↓↓↓

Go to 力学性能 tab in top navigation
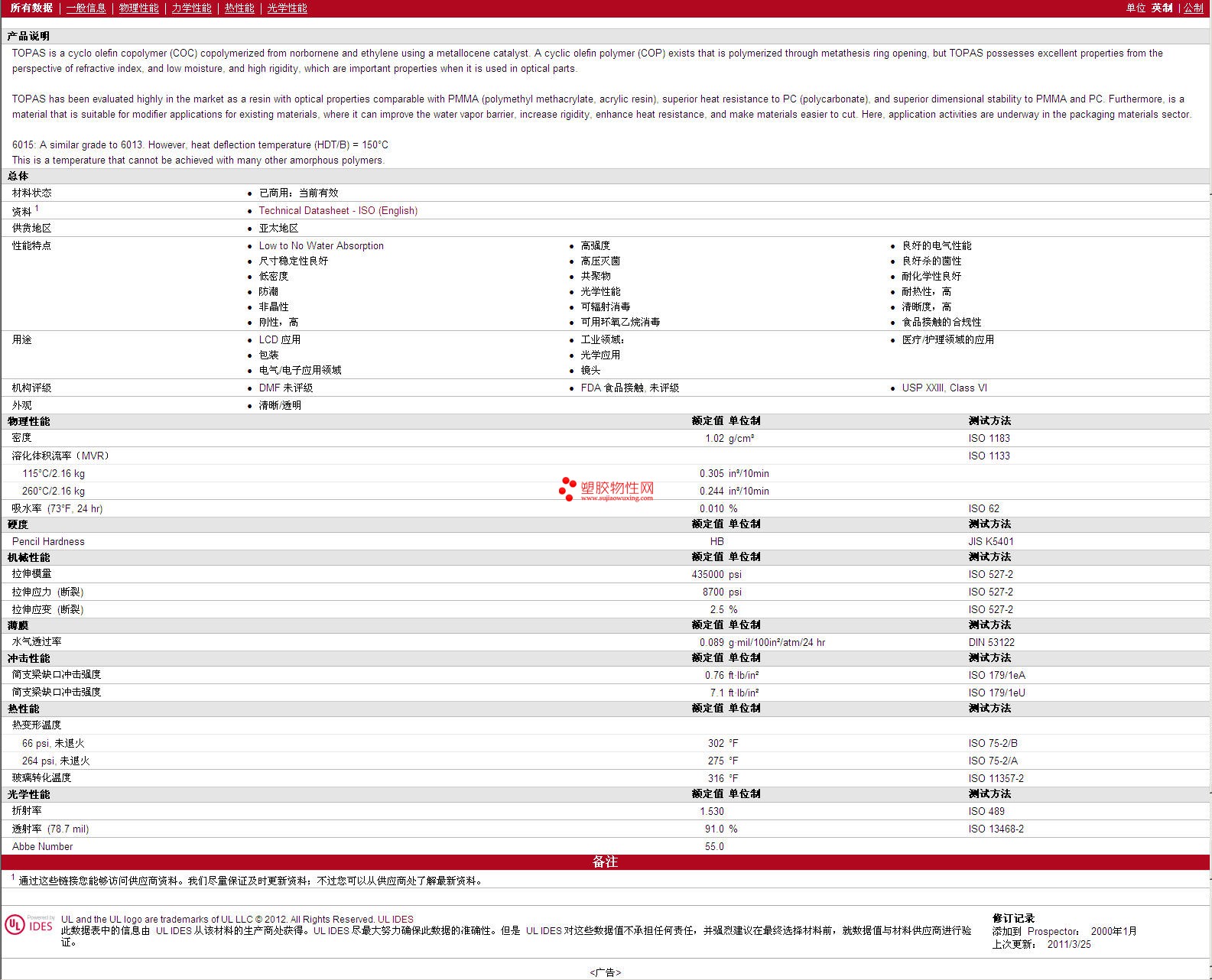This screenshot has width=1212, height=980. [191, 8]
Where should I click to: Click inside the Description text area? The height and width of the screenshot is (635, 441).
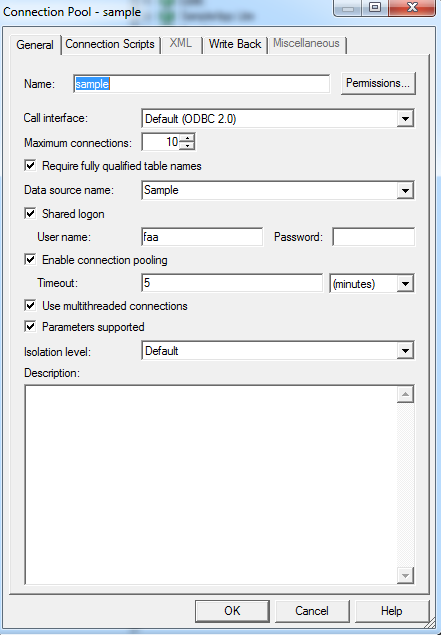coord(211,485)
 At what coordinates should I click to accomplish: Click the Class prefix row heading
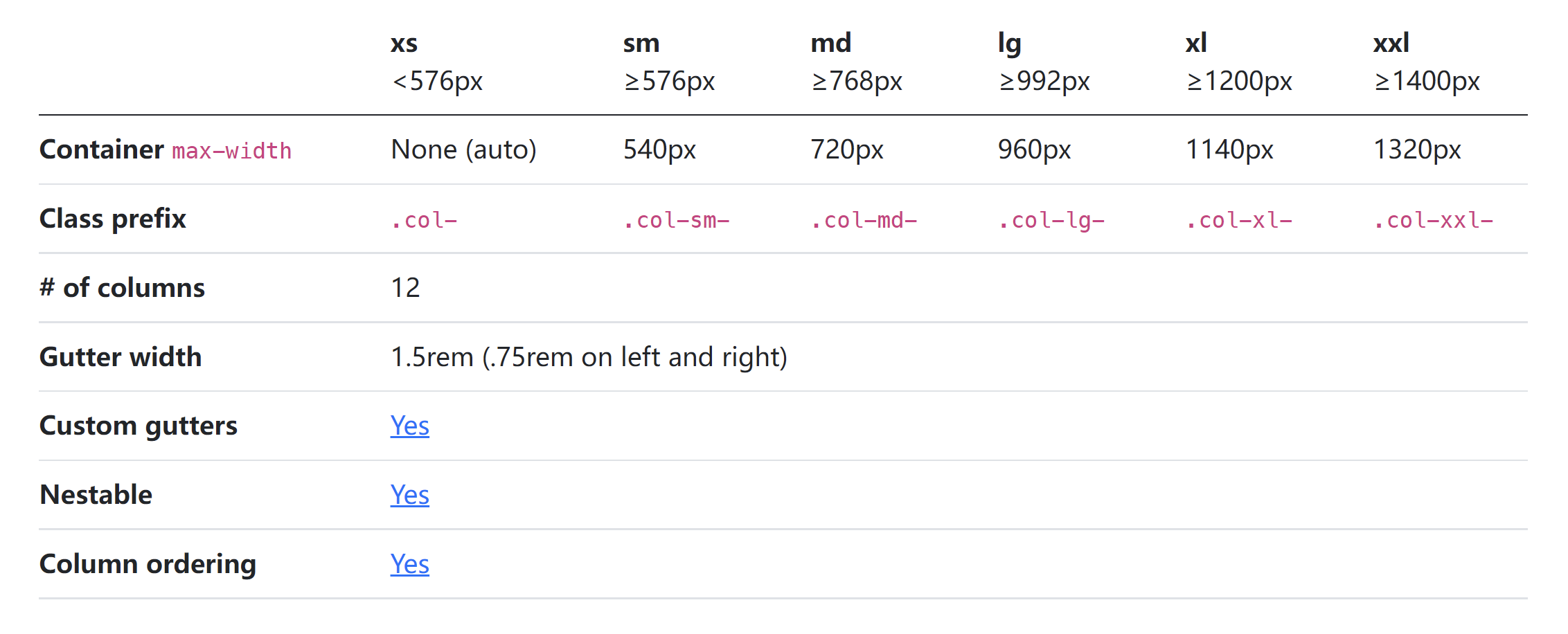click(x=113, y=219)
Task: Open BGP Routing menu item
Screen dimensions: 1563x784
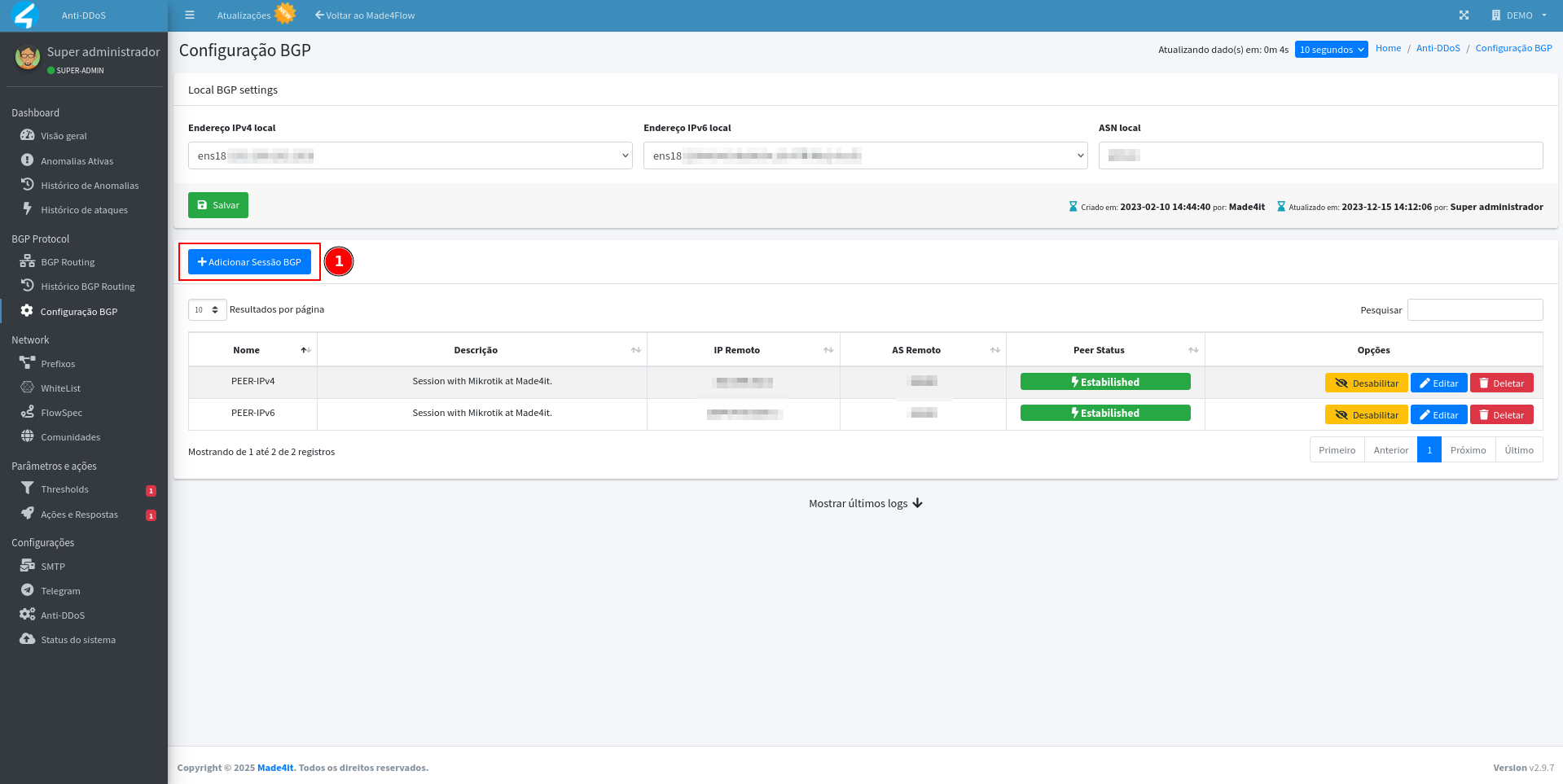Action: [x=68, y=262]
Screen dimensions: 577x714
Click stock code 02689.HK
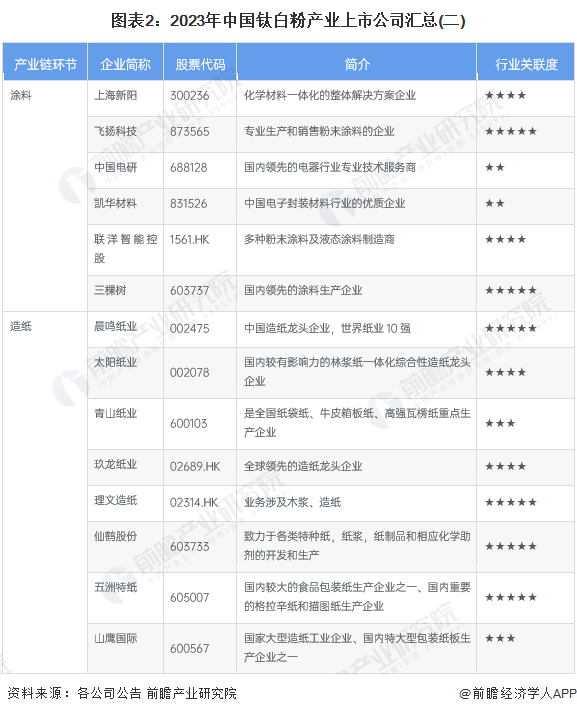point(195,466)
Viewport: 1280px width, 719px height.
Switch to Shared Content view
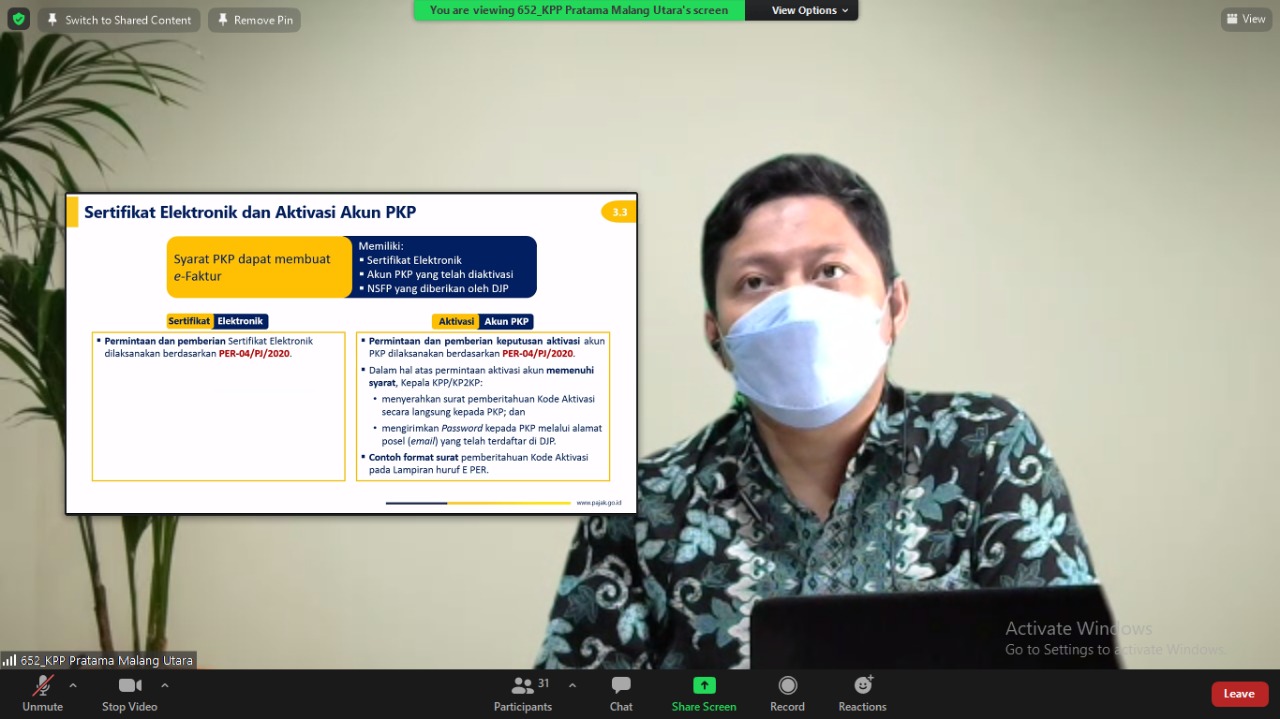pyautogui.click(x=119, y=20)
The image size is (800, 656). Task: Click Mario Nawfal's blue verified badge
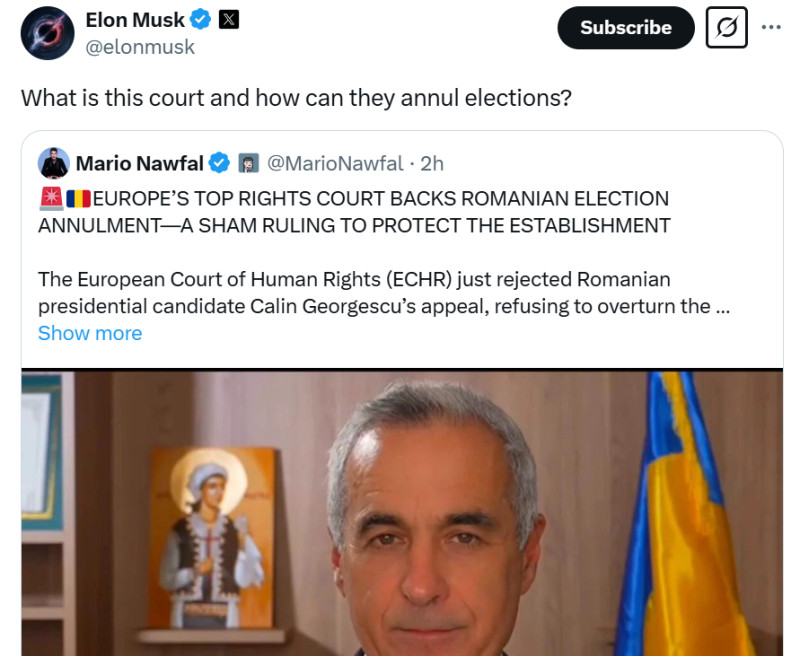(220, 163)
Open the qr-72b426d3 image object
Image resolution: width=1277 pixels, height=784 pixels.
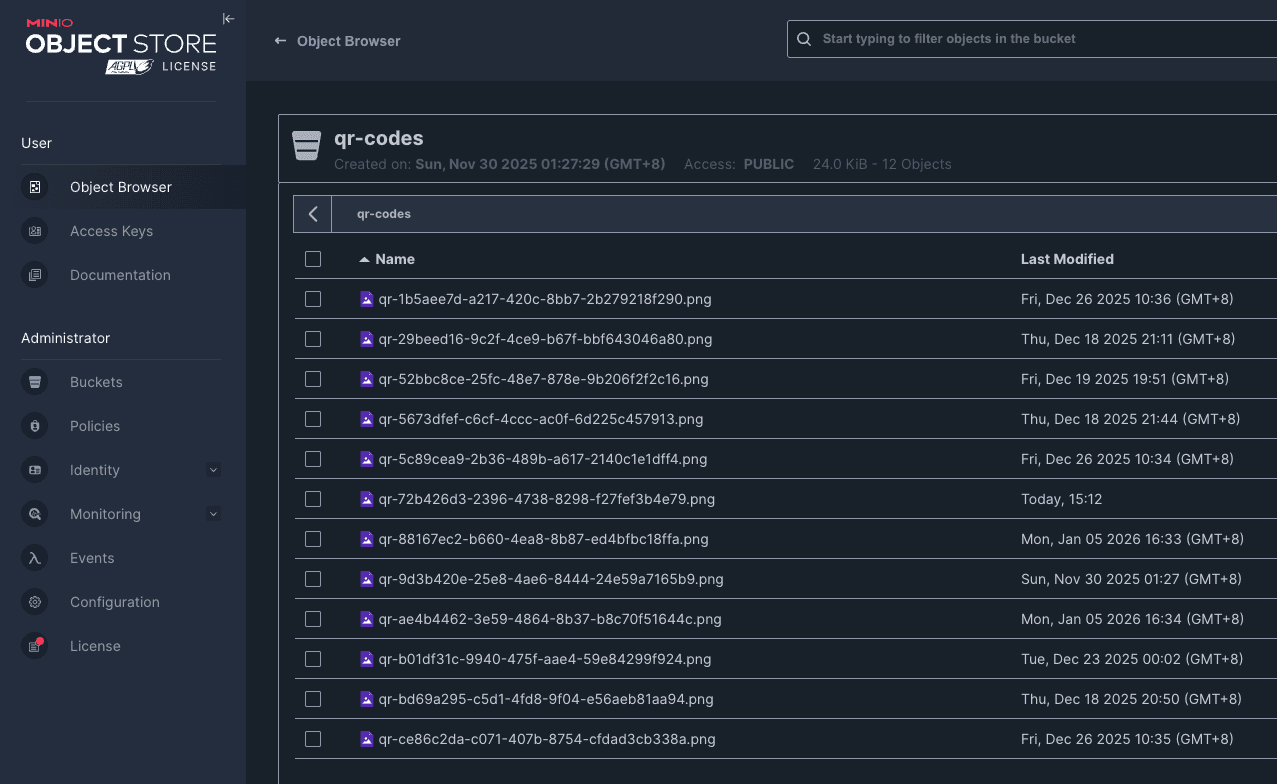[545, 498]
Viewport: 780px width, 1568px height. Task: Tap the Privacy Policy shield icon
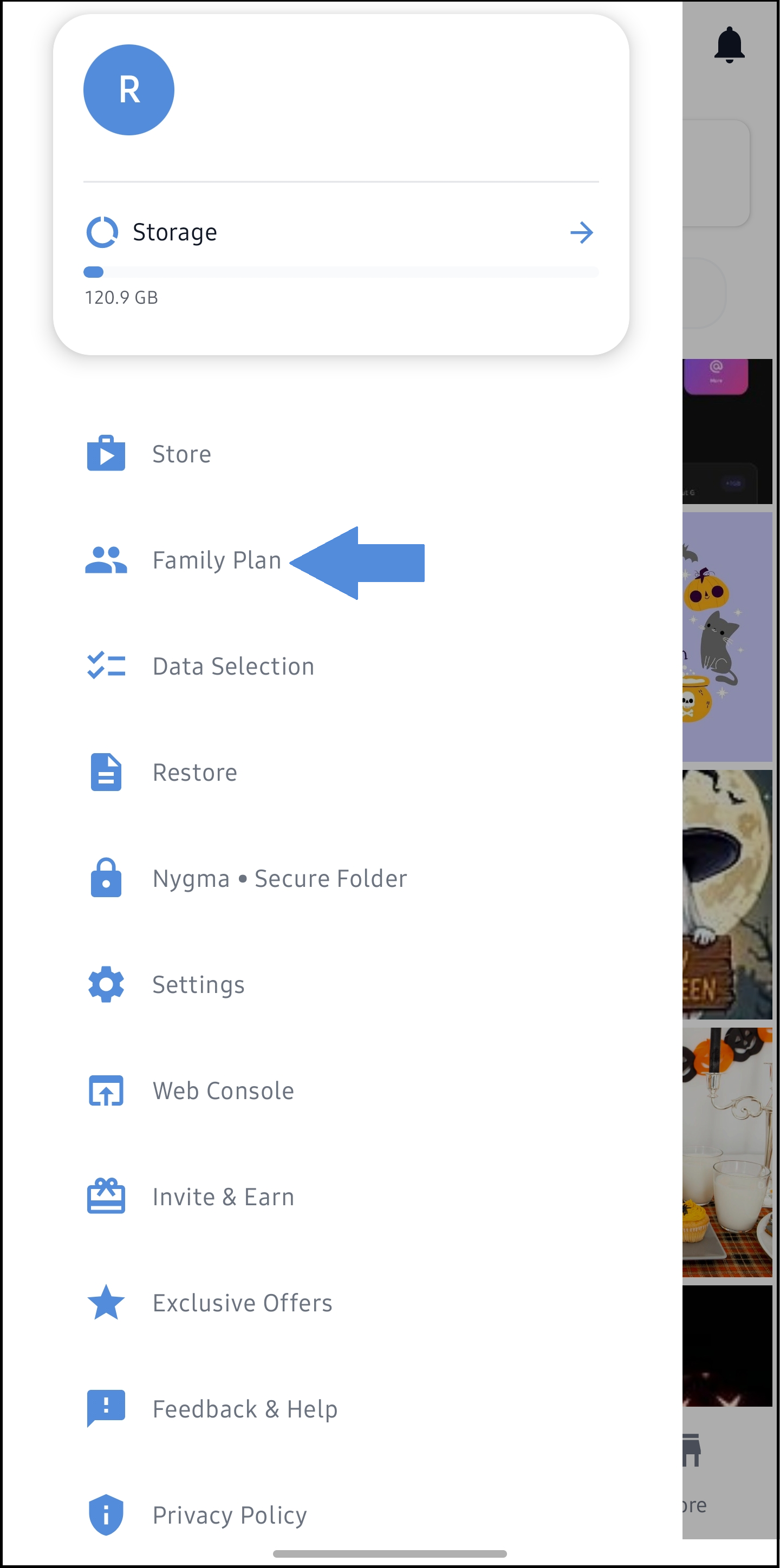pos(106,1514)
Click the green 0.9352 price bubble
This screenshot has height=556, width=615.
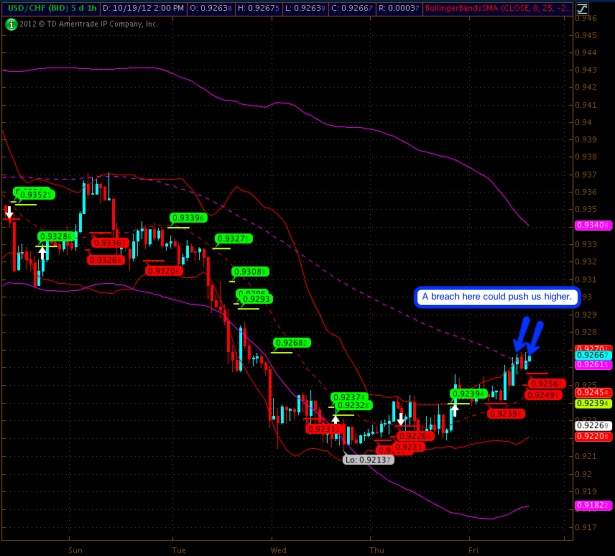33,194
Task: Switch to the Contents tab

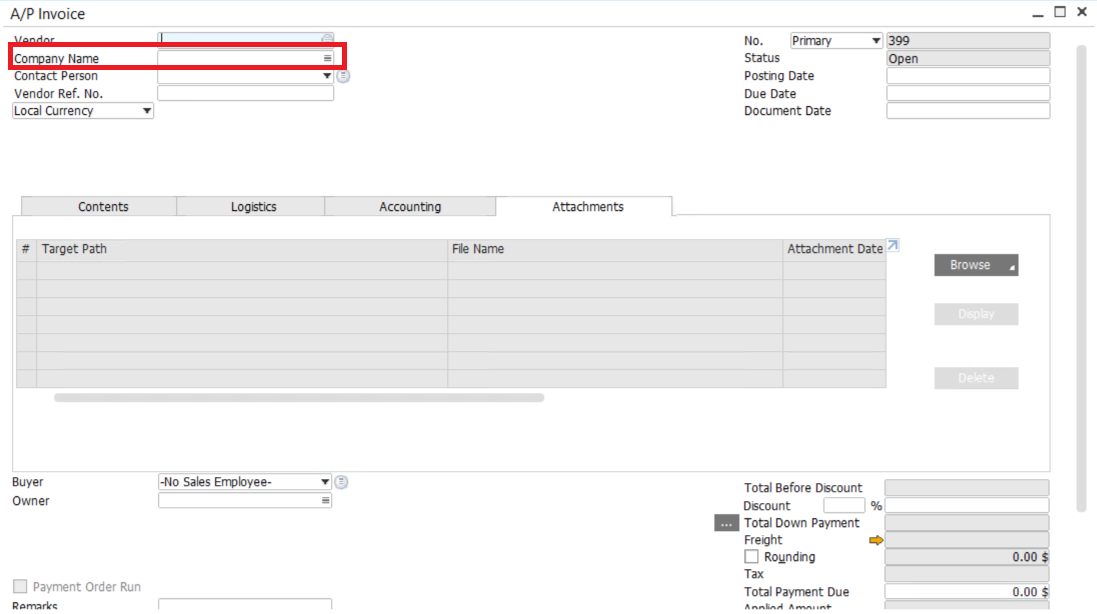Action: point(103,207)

↑↑↑

Reproduce exactly and only the lines from the one with "Where should I" through the last entry, both included, excluding every picture.

Where should I click to: Click inside the Description text area? The height and width of the screenshot is (635, 441).
coord(211,485)
 At what coordinates should I click to accomplish: Click the Class prefix row heading
click(x=113, y=219)
Task: Open BGP Routing menu item
Screen dimensions: 1563x784
Action: [x=68, y=262]
Screen dimensions: 577x714
Click stock code 02689.HK
point(195,466)
Viewport: 1280px width, 719px height.
Switch to Shared Content view
pyautogui.click(x=119, y=20)
The image size is (800, 656). Task: Click Mario Nawfal's blue verified badge
(220, 163)
Open the qr-72b426d3 image object
Image resolution: width=1277 pixels, height=784 pixels.
[545, 498]
Viewport: 780px width, 1568px height. Task: Tap the Privacy Policy shield icon
pos(106,1514)
Click the green 0.9352 price bubble
This screenshot has height=556, width=615.
33,194
Task: Switch to the Contents tab

Action: point(103,207)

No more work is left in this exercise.